Novel approach of human object posture detection for volleyball videos based on YOLO & high-resolution deep learning
摘要
Novel human object posture detection method for volleyball videos based on YOLO (You Only Look Once) & high-resolution deep learning is put forth. The network of YOLO is realized by lightweighted GhostNet network and CBAM (Convolutional Block Attention Module). The high-resolution deep learning is designed for light-weighting, which significantly improves the performance and efficiency of the human object posture estimation model and enables multi-person posture estimation. The neck is used as the central point to establish a coordinate system for preprocessing, and proportions are adjusted to quantify numerical values such as action angles and speeds, which are then utilized to evaluate the quality of players’ actions.
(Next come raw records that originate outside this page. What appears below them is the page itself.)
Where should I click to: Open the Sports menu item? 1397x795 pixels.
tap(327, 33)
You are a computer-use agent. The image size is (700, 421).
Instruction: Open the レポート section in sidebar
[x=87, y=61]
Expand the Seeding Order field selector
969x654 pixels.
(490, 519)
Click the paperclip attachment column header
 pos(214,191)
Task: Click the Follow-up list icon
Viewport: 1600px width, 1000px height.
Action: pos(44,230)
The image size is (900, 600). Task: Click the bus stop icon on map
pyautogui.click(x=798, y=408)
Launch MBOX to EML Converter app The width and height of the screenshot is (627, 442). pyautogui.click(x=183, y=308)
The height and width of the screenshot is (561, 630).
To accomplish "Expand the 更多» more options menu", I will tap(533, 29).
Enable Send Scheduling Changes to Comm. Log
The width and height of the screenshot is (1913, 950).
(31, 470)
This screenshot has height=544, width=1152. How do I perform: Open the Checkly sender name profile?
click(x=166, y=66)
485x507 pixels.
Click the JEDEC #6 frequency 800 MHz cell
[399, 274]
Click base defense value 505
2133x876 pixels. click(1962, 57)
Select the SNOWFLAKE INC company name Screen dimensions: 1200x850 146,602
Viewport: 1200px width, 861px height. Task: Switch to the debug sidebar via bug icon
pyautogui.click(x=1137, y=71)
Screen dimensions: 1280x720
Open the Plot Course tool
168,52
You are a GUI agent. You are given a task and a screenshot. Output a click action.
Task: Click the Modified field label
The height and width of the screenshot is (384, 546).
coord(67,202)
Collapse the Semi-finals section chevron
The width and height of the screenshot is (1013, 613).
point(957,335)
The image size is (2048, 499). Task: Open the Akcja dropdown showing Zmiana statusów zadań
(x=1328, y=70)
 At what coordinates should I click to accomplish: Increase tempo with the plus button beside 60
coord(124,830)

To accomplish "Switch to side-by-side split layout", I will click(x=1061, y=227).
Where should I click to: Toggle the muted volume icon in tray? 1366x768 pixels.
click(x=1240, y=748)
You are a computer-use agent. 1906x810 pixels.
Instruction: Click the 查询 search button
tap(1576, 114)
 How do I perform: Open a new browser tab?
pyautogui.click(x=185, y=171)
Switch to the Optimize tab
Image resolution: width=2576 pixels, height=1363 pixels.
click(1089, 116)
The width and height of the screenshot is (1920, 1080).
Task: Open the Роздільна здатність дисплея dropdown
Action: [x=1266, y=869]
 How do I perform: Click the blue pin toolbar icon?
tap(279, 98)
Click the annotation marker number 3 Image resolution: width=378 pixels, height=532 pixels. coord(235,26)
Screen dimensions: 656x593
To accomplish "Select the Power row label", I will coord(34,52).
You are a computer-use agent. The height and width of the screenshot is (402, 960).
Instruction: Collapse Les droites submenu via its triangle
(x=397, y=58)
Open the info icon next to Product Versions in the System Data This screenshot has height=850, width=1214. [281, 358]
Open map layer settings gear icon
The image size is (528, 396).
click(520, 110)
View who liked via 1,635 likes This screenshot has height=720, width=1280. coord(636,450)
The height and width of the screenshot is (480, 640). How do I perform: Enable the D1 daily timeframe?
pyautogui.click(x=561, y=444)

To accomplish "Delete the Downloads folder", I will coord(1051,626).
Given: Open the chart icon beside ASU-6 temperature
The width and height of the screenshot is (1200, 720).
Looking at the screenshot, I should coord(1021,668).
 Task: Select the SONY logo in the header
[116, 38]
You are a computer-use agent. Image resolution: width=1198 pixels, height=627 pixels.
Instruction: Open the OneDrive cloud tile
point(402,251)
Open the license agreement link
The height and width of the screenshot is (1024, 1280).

The Dynamic Time Warping (DTW) algorithm is employed to compare players’ actions with preset actions and analyze the results of action quality. Experimental results on the Max Planck Institute for Informatics (MPII) and Common Objects in Context (COCO) datasets, as well as genuine volleyball match videos, indicate that the proposed algorithm retains a high degree of human posture estimation accuracy while substantially reducing the number of parameters and computational demands compared to the original model. Our method not only is suitable for volleyball videos as the main application scenario, but also it can be extended to other sports or to multi-object dense scenes.